Question
We’re developing machine learning - based software as a medical device. We’ve learned that once you’ve got a certified on the market, you need to get approval by your notified body before releasing significant changes. Now our question is: How does this relate to our machine learning model? Can we update it? Is that a significant change?
Short Answer
Notified bodies currently classify a machine learning model update as a significant change. You need to re-do your verification of your new model (e.g. do some testing with a test set and document the results). Active learning models which change their weights during deployment are currently not allowed.
Long Answer
Regulation and notified bodies are only slowly catching up with machine learning - based software. There’s no official standard or guidance so far (is that a good thing?) so my answer is entirely based on my experience with auditors.

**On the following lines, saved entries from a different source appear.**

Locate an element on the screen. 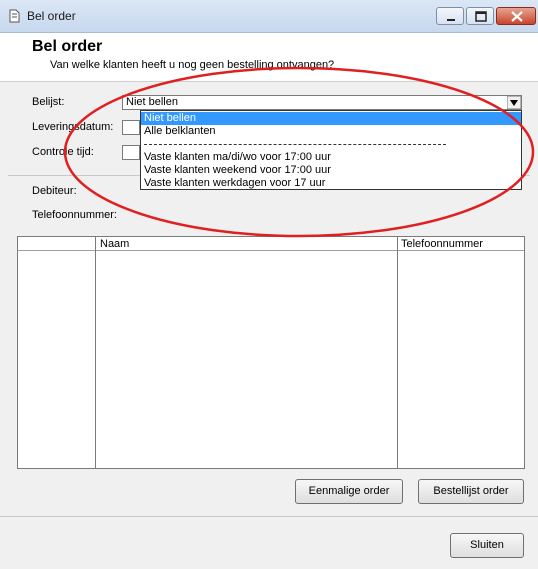  table-header-naam: Naam is located at coordinates (247, 244).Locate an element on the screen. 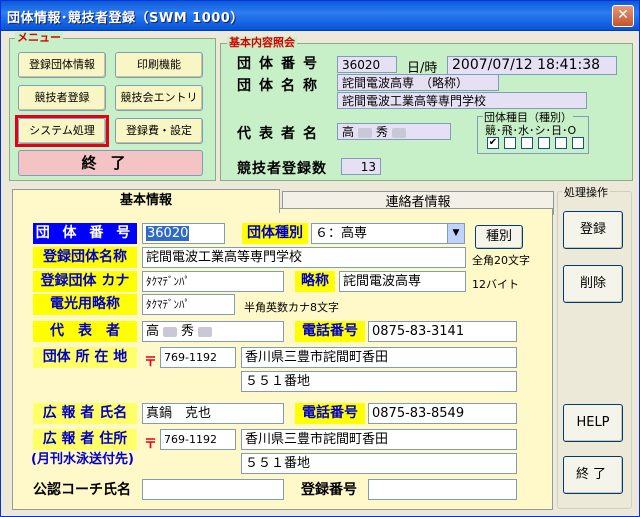 This screenshot has width=640, height=517. rep-label: 代 表 者 is located at coordinates (85, 332).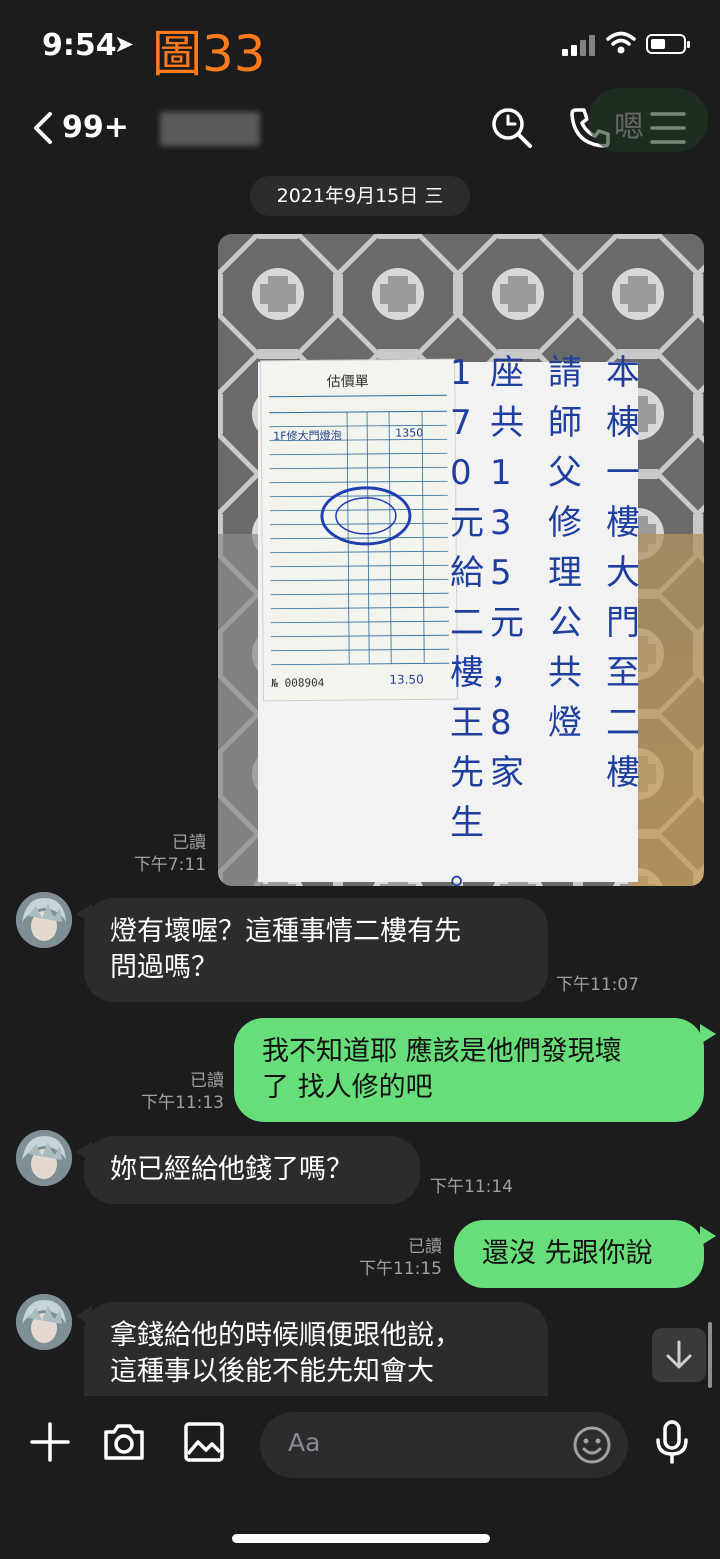  Describe the element at coordinates (96, 128) in the screenshot. I see `unread-count: 99+` at that location.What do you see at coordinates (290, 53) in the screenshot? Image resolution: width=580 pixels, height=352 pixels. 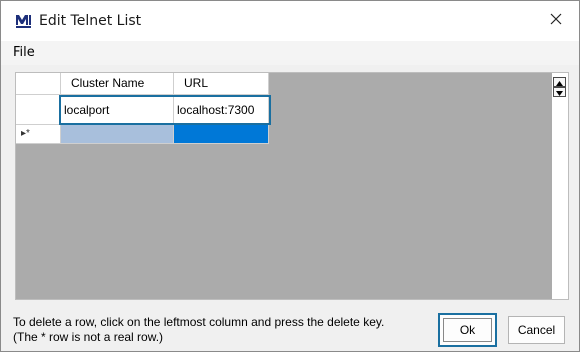 I see `menu-bar: File` at bounding box center [290, 53].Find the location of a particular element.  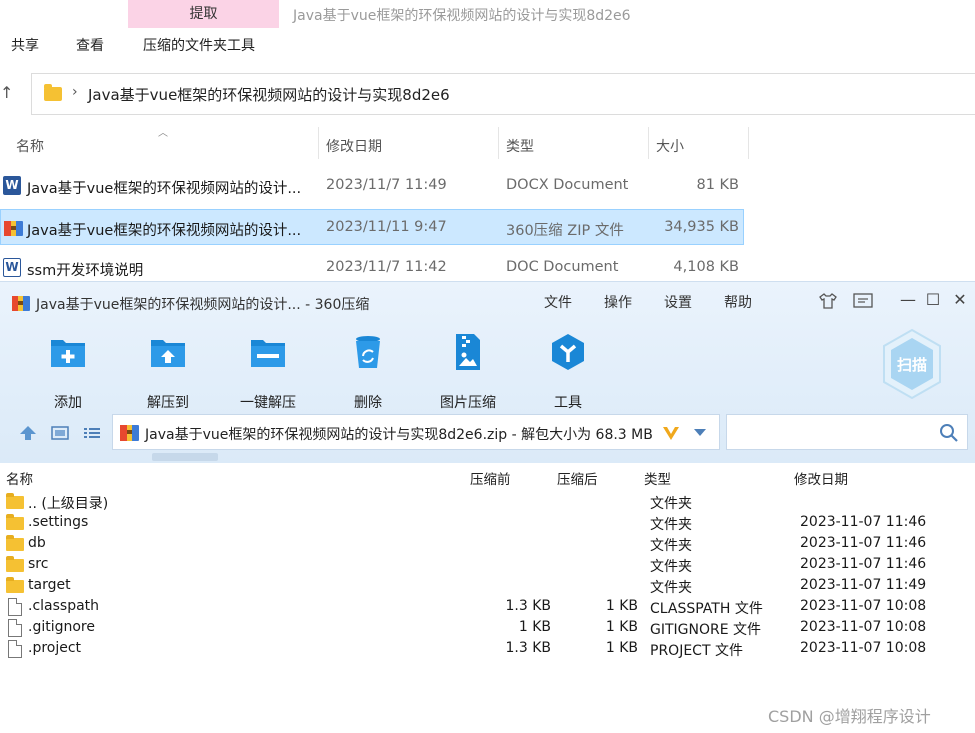

tools-button: 工具 is located at coordinates (568, 372).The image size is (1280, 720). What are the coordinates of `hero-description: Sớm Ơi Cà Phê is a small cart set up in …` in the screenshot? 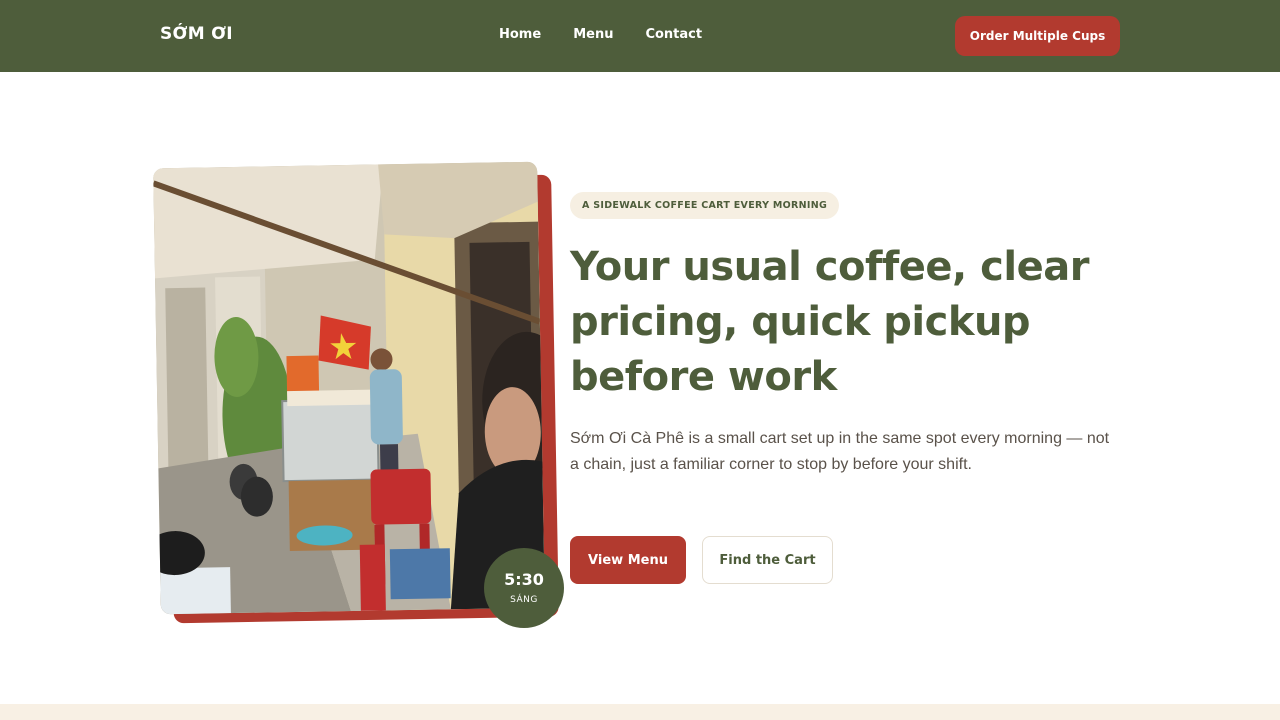 It's located at (840, 452).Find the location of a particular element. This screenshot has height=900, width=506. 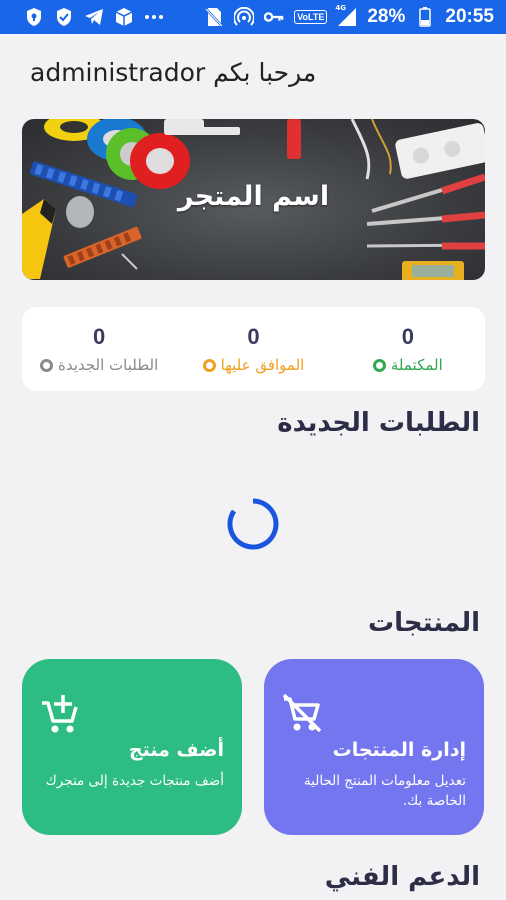

stat-new-orders-label-row: الطلبات الجديدة is located at coordinates (99, 365).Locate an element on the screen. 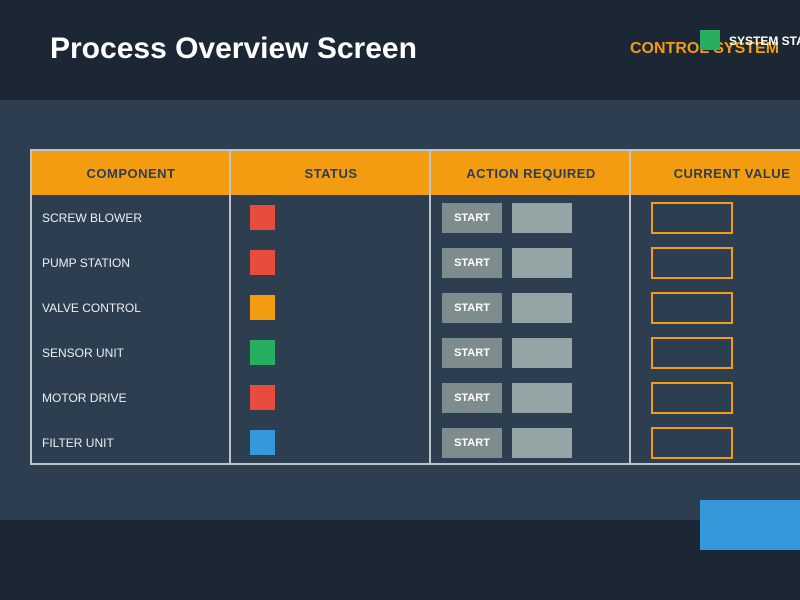 The image size is (800, 600). table-row: PUMP STATION START is located at coordinates (416, 262).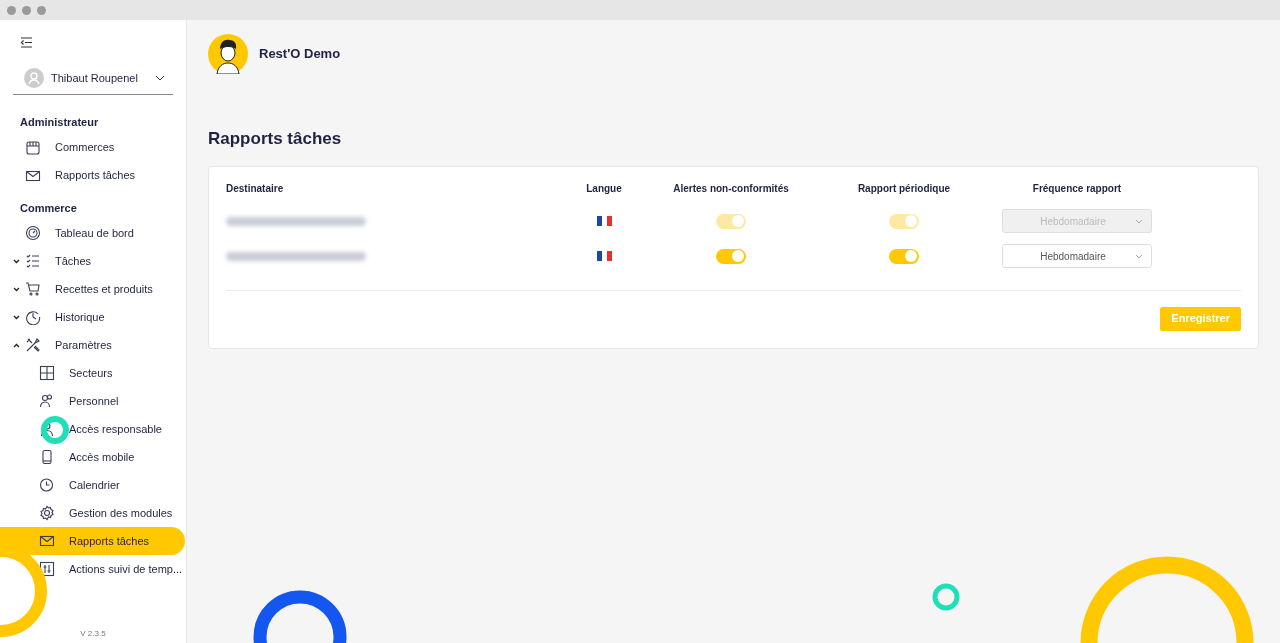 This screenshot has height=643, width=1280. I want to click on sliders-icon, so click(47, 569).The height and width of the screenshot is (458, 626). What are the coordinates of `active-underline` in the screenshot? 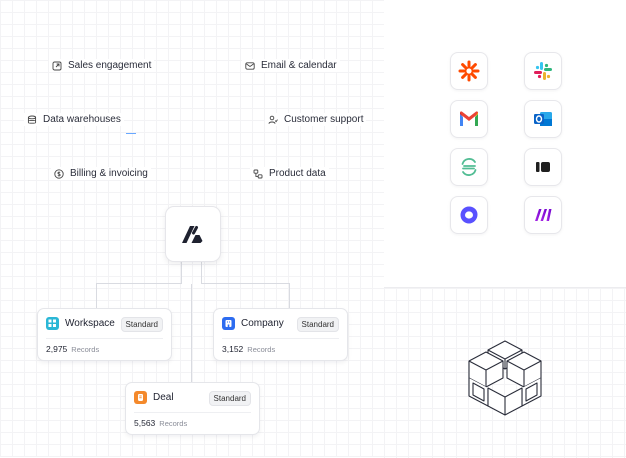 It's located at (131, 134).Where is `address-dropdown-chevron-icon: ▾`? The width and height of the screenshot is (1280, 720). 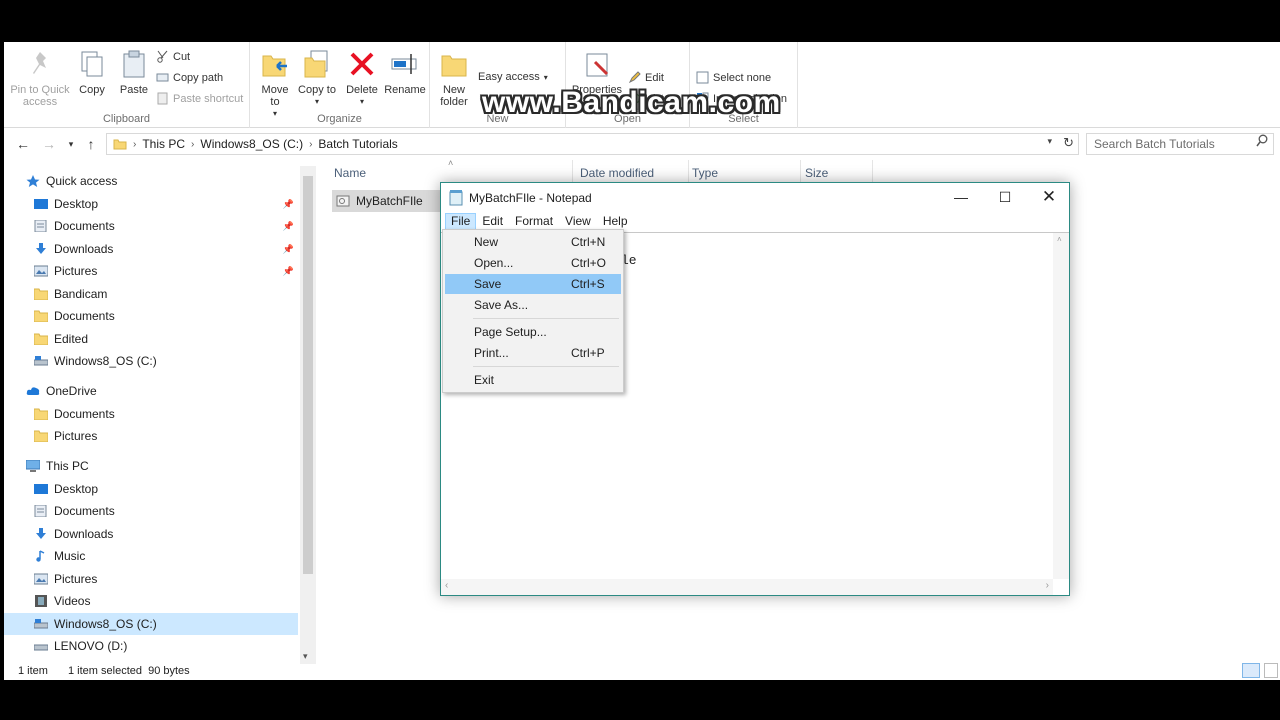
address-dropdown-chevron-icon: ▾ is located at coordinates (1050, 142).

An update of your machine learning model, i.e. an update of its weights, is seen as a significant change. This generally makes sense because it changes the “performance” of your medical device. You need to re-do the verification of your ML model and send that documentation (along with everything else) to your notified body.
Generally speaking, getting approval for this sort of change shouldn’t be hard: Your ML model architecture stays the same and the performance has probably improved - why else would you update the model?
If you change the architecture of your ML model, you may face more scrutiny but just be sure to prove that the decision made sense, your performance hasn’t gotten worse and you haven’t made the risk profile of your software worse.